Cato XOps predicts when your account is likely to exceed the event quota limit, letting you to take proactive steps before events are dropped or visibility is impacted. This playbook helps you identify the main sources of event generation and reduce unnecessary events to stay within the quota.

Use this playbook when you receive an Event Volume Approaching Quota Limit story from XOps.

Step 1 - Review the Story Details

In the XOps story drill-down page, review the Details and Forecast sections:

Review the Forecast graph to understand when the quota is expected to be reached
Note the relevant subtypes and timeframe for the increase
Examine the Forecast graph and confirm that the predicted event count is approaching the quota threshold

This information helps you focus your investigation on the relevant time window and event types.

Step 2 - Identify Top Event Sources

Use the Events page to identify which policies or rules generate the highest number of events.

From the navigation menu, select Home > Events.
Set the time range to match the timeframe from the story.
Analyze event distribution:
- Expand the Rule field to identify rules generating the most events
- Expand other relevant fields (for example, Subtype, Source IP) to identify patterns

These are some examples of items you might want to focus on:

Firewall rules with high event volume
IPS or other security engines generating repetitive events
Traffic patterns that trigger excessive logging

Step 3 - Optimize Event Generation

If you identify rules or policies generating excessive events, review whether event tracking is required.
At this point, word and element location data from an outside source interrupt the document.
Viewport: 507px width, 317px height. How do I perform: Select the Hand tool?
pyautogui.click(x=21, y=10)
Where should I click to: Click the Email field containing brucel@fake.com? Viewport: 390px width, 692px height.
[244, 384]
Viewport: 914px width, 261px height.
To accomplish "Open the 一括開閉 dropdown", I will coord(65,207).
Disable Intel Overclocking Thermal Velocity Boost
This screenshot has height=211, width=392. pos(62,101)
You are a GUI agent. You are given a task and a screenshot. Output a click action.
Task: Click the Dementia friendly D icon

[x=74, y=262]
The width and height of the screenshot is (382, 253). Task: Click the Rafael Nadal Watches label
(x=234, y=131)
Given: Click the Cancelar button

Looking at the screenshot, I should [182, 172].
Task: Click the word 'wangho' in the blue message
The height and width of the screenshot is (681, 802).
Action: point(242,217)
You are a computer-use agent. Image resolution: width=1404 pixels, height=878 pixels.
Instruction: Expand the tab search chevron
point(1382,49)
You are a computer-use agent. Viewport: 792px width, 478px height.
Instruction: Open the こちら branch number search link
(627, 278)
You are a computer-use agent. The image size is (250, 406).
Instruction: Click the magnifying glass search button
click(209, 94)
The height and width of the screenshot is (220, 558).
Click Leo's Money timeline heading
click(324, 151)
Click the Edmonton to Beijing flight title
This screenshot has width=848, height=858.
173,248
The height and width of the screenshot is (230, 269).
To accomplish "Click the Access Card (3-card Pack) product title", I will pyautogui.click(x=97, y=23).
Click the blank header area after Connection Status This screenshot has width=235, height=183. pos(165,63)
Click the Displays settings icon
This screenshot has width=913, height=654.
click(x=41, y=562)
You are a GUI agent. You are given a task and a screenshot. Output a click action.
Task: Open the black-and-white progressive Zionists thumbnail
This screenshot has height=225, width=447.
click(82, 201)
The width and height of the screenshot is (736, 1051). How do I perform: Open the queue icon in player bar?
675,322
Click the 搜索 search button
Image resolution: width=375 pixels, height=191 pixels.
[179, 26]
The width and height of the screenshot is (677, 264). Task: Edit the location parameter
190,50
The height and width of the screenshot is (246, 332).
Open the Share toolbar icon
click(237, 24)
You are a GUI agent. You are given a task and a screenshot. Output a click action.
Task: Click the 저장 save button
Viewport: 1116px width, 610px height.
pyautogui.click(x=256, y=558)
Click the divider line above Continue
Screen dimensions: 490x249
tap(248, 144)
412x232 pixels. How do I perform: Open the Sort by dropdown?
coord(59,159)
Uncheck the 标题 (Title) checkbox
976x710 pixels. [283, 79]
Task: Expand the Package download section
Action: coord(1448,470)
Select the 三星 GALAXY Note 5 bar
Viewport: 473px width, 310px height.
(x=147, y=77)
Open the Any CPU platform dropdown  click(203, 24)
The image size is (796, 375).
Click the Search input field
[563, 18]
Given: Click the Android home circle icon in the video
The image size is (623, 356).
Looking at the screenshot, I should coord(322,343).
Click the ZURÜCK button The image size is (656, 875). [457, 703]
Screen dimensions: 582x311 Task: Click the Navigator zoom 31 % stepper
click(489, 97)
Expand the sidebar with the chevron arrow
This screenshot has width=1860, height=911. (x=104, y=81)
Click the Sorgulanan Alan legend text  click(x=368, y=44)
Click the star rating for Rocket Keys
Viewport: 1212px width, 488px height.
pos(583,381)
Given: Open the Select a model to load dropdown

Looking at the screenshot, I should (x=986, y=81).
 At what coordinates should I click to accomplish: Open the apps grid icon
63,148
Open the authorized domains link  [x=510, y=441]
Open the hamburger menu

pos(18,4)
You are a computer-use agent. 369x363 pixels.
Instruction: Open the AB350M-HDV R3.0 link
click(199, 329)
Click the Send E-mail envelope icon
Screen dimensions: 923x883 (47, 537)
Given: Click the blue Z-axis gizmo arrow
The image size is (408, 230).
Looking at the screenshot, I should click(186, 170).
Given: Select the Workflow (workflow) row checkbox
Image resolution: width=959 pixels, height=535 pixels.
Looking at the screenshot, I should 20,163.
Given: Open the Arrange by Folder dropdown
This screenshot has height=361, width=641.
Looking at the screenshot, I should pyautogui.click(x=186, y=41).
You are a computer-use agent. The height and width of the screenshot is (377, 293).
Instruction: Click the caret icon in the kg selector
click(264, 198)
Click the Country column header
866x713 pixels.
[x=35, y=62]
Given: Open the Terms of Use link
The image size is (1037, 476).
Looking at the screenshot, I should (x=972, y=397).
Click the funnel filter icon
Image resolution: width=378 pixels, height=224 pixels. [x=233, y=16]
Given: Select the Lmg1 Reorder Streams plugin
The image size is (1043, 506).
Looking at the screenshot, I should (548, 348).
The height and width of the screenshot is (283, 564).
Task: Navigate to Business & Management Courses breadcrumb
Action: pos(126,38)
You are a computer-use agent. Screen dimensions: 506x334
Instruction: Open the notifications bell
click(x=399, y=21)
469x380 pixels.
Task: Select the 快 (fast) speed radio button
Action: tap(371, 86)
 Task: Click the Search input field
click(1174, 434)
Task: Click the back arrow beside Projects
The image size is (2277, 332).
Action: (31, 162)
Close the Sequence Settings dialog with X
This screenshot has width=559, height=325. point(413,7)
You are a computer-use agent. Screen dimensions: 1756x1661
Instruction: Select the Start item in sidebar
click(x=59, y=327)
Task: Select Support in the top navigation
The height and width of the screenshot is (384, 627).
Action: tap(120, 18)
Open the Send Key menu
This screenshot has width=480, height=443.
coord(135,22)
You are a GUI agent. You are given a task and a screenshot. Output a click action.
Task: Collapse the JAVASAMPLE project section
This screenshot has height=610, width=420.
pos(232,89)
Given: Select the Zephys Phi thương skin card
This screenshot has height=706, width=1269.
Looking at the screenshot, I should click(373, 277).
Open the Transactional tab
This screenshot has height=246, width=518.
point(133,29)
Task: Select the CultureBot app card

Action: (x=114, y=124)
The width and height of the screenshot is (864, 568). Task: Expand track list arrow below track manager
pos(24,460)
These are some examples of possible optimizations:

Disable unnecessary Track > Event settings for high-volume rules
Reduce logging for expected or repetitive traffic
Adjust policies that generate excessive events without operational value

For example use cases of reducing event generation, see Quota Exceeded in Cato.

Step 4 - Review Event Quota Capacity

Event quotas depend on your DPA agreement. You can review your DPA version in the Account > License page. For more about the event limits for each DPA version, see Cato Cloud Thresholds and Limits.

If you need to increase your capacity, contact your Cato representative about licensing additional data units.

Raising Cases to Cato Support

If following this playbook has not resolved an issue, submit a Support ticket. To get the most helpful response to a request, an administrator should provide the results of the troubleshooting steps taken.